Exercise requirements >> List every line of the material below that contains the string "with", copying each such line in full. Letter case counts.

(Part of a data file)
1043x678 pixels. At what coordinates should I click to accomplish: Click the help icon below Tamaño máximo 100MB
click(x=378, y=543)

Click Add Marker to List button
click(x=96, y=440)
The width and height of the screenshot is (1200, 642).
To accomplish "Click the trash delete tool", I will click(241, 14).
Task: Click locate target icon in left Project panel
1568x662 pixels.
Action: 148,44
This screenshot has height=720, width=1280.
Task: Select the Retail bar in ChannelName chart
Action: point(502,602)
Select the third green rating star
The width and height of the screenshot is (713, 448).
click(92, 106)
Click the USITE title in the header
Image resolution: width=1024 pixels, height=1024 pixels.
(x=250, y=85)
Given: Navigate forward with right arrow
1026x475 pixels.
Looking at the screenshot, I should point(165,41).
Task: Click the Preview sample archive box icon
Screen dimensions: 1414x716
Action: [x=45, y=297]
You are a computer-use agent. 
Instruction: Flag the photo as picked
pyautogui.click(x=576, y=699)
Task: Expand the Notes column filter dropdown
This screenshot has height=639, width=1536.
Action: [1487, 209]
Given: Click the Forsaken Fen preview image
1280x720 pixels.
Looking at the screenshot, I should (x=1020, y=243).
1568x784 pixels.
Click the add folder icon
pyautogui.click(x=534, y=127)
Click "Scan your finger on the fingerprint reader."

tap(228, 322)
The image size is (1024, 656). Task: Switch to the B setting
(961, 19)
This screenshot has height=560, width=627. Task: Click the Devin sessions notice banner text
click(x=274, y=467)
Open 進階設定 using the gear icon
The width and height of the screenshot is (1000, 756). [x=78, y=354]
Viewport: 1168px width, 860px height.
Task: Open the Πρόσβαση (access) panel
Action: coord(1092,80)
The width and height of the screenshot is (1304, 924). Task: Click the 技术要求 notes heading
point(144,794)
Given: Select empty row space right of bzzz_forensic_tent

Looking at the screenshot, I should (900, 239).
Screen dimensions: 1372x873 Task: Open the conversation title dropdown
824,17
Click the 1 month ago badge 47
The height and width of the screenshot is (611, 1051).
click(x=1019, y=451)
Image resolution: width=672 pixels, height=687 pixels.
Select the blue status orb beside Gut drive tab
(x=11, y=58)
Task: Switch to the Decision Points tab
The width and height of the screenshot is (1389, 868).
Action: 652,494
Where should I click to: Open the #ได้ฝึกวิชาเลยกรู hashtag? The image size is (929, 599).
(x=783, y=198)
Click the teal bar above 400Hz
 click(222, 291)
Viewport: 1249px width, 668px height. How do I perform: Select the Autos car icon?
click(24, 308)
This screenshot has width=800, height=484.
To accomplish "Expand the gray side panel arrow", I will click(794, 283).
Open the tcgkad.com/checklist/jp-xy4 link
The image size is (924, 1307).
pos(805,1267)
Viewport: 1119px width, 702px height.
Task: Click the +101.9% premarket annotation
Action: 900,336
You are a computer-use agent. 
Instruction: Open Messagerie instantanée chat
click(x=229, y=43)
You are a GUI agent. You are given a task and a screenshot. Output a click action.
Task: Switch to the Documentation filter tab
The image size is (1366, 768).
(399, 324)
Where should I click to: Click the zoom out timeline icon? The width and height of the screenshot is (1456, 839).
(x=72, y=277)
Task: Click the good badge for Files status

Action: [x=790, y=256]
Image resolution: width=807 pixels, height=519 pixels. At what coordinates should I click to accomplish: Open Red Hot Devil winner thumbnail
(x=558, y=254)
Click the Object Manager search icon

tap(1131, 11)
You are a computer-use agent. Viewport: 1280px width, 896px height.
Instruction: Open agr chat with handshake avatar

Worked answer >>
Given: Navigate forward with right arrow
Instruction: Open agr chat with handshake avatar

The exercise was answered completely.